Stephanie’s grandmother had once been the mother-in-law of Billy Parrino, the man who had sat in this very playground and asked Martha to run off to Paris with five children and himself. Billy had finally divorced Bev, and Bev had tried to drown herself in the toilet. She was now on the ninth floor of Billings receiving shock treatment, though all discussion of her condition was carried on as though she were down with a bad cold.
“How is she feeling?” Martha asked.
“Oh not perfect yet, of course, but coming right along,” said Mrs. Baker.
“That’s fine.”
“She’s responding beautifully,” Mrs. Baker said, and they all looked off at the children, rising on swings into the gray rough sky, a sky aching to plunge them directly from November to January. On the apartment-house wall directly behind them, some waggish University student had scrawled:
John Keats
1/2 loves
Easeful Death
The words were enclosed in a heart. It did not strike her (as it might have on a day when there was a little sun in the sky) as witty at all. Keats had been dropped into his grave at the age of twenty-six. Thinking of the death of Keats, she thought of her own: for three years she had been meaning to scrape together enough to take out $10,000 worth of insurance on her life … She suddenly plunged headlong into gloom. Twenty-six.

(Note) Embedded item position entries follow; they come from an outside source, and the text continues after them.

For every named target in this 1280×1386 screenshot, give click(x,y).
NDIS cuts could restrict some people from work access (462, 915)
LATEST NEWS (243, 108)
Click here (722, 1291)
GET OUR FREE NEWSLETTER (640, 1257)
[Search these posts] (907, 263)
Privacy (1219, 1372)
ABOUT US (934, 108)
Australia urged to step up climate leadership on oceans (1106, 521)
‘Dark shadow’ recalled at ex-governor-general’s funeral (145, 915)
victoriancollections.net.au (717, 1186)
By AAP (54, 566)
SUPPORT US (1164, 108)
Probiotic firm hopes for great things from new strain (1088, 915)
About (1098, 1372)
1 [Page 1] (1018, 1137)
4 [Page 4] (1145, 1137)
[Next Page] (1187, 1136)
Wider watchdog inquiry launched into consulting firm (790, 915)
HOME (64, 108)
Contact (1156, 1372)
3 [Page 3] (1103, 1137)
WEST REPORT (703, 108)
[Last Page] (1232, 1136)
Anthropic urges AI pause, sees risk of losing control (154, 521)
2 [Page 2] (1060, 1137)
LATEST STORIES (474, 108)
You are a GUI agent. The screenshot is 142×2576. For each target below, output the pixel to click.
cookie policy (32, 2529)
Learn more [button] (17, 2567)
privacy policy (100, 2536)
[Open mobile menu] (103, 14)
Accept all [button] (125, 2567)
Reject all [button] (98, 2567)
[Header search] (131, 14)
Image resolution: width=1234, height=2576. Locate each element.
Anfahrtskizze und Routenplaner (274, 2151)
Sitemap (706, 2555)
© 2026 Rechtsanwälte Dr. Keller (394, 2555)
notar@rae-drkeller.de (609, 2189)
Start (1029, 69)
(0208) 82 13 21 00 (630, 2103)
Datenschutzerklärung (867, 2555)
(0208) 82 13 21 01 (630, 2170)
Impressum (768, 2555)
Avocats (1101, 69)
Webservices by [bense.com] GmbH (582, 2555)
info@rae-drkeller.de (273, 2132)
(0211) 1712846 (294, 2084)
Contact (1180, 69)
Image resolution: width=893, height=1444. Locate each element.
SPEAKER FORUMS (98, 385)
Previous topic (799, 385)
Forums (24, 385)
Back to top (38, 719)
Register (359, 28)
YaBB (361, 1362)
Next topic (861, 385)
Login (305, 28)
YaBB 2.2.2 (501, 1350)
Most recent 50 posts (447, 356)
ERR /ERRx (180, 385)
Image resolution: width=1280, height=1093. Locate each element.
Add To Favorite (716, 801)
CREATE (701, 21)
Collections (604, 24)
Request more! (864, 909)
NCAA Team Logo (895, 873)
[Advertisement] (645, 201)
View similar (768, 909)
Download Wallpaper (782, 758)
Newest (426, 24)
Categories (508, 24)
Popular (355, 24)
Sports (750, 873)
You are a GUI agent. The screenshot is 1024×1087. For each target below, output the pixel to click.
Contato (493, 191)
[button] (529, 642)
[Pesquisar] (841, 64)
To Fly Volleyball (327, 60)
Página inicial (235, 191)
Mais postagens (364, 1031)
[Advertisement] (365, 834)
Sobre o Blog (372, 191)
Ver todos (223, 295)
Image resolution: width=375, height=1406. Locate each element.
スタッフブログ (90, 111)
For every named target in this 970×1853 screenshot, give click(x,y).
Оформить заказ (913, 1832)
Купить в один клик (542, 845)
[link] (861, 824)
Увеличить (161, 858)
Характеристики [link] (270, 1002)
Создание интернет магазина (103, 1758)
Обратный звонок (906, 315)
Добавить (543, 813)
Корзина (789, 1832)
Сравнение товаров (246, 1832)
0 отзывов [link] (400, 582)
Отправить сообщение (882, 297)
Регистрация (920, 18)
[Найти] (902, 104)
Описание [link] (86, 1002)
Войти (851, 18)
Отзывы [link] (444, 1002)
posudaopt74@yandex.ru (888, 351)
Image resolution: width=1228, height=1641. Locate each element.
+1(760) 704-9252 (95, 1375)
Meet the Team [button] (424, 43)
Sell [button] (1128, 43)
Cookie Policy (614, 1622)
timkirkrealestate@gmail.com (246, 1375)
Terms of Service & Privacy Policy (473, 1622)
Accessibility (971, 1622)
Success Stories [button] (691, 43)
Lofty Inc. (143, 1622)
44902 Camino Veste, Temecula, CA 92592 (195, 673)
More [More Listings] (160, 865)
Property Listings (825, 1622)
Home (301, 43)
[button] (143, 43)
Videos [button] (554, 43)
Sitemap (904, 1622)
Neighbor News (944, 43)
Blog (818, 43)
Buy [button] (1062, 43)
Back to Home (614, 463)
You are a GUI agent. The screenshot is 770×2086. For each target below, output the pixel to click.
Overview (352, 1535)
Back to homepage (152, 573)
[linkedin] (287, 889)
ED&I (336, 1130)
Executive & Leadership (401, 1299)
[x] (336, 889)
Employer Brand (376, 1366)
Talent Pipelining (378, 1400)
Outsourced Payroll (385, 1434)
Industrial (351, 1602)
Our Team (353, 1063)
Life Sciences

Mrs. Baker, meanwhile, was saying that every day another kind mother invited Bev’s children for lunch. A friend of Mrs. Baker’s had sent a basket of fruit from Florida directly to the hospital, and though Bev wasn’t quite up to peeling things yet, her mother had brought the oranges home and marked them with nail polish and put them in the refrigerator so Bev could have them when she got out. Tomorrow, Mrs. Baker said, she was taking all the youngsters bright and early down to see Don McNeill’s “Breakfast Club.”
Martha reached out for Sid’s hand. She sat stone still, wondering how much worse off Bev Parrino would be if some doctor up in Billings shot too much juice through her one day and sent her from this impossible life. As they left the little park, silent but for the creaking of the swings, she managed to put down a strange noise that wanted to make itself heard in her throat. Then Markie began to cry that all he had done was push.